▶ [Task goal]:
Which lines below fall between the one containing "Click Uruchomienie aplikacji" and the one containing "Task: Select the リージョン radio button"? Repeat them exactly, counting both of those lines, and add nothing else.

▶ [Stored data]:

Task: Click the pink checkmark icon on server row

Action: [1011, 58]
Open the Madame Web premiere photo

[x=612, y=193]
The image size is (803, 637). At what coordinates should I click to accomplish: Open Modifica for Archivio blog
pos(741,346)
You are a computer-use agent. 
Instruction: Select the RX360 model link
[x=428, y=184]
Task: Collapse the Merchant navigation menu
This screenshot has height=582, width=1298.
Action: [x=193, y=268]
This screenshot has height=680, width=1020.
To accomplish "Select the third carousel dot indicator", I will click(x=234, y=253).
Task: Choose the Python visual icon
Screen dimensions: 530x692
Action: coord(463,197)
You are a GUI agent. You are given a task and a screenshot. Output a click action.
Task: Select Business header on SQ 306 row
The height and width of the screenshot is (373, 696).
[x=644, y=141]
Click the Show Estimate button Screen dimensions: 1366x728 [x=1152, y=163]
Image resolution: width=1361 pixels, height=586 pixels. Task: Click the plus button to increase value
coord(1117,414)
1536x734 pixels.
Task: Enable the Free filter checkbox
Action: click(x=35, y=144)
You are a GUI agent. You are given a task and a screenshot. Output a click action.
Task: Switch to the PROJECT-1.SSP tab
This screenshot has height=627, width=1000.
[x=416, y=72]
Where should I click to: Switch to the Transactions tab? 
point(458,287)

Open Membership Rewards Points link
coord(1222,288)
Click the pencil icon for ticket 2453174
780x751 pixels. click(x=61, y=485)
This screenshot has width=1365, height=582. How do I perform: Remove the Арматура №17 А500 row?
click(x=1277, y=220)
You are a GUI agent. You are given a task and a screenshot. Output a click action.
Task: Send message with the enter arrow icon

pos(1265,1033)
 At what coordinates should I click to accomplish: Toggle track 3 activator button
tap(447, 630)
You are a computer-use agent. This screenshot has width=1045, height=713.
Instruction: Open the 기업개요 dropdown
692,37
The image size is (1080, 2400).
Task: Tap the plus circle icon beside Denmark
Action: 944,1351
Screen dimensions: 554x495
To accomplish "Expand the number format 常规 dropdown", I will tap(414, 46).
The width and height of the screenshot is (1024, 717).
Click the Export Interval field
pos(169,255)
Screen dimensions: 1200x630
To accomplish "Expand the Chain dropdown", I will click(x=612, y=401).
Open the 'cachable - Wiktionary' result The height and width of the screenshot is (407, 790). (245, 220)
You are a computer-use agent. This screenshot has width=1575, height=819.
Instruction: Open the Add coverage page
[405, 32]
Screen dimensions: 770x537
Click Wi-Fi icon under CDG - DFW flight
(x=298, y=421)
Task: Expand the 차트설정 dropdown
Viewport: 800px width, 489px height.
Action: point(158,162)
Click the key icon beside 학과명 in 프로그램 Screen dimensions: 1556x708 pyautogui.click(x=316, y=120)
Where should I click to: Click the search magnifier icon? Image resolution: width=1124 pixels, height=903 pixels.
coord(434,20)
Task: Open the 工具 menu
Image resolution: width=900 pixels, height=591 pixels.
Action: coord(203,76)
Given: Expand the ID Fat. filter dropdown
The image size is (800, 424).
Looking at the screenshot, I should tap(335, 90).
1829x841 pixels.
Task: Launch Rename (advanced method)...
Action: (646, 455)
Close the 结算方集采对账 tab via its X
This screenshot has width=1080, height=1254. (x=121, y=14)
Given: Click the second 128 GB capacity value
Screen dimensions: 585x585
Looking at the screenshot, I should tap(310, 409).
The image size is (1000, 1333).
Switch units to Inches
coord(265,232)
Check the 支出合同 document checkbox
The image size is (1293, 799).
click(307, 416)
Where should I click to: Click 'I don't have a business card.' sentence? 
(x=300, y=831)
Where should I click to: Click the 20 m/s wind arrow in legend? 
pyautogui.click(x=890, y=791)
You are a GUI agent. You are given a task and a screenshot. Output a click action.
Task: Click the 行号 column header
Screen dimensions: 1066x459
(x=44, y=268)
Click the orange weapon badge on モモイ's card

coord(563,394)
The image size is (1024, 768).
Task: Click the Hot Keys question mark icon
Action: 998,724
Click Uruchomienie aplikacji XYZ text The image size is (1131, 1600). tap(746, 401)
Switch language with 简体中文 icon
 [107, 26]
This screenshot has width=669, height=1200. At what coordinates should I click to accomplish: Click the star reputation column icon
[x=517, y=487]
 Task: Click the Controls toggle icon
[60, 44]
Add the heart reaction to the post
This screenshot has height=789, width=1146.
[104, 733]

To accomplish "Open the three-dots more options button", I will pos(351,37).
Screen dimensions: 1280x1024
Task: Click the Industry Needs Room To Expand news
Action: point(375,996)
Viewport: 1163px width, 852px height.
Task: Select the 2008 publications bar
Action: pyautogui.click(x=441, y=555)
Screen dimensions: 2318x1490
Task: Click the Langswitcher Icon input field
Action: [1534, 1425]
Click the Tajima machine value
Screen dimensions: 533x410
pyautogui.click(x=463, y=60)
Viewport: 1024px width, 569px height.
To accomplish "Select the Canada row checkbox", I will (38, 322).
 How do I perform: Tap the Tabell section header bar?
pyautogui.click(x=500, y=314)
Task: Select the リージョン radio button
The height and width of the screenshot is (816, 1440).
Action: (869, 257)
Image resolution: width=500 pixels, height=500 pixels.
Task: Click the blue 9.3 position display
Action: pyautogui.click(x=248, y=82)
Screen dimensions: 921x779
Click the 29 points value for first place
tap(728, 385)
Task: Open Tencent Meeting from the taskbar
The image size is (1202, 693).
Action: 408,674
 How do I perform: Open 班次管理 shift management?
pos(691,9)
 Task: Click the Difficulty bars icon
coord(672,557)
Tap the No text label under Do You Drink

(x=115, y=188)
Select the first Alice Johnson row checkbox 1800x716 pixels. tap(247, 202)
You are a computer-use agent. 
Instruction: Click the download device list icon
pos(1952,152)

▶ [Task result]:
Click Uruchomienie aplikacji XYZ text The image size is (1131, 1600). tap(746, 401)
Switch language with 简体中文 icon
 [107, 26]
This screenshot has width=669, height=1200. At what coordinates should I click to accomplish: Click the star reputation column icon
[x=517, y=487]
 Task: Click the Controls toggle icon
[60, 44]
Add the heart reaction to the post
This screenshot has height=789, width=1146.
[104, 733]

To accomplish "Open the three-dots more options button", I will pos(351,37).
Screen dimensions: 1280x1024
Task: Click the Industry Needs Room To Expand news
Action: point(375,996)
Viewport: 1163px width, 852px height.
Task: Select the 2008 publications bar
Action: pyautogui.click(x=441, y=555)
Screen dimensions: 2318x1490
Task: Click the Langswitcher Icon input field
Action: [1534, 1425]
Click the Tajima machine value
Screen dimensions: 533x410
pyautogui.click(x=463, y=60)
Viewport: 1024px width, 569px height.
To accomplish "Select the Canada row checkbox", I will (38, 322).
 How do I perform: Tap the Tabell section header bar?
pyautogui.click(x=500, y=314)
Task: Select the リージョン radio button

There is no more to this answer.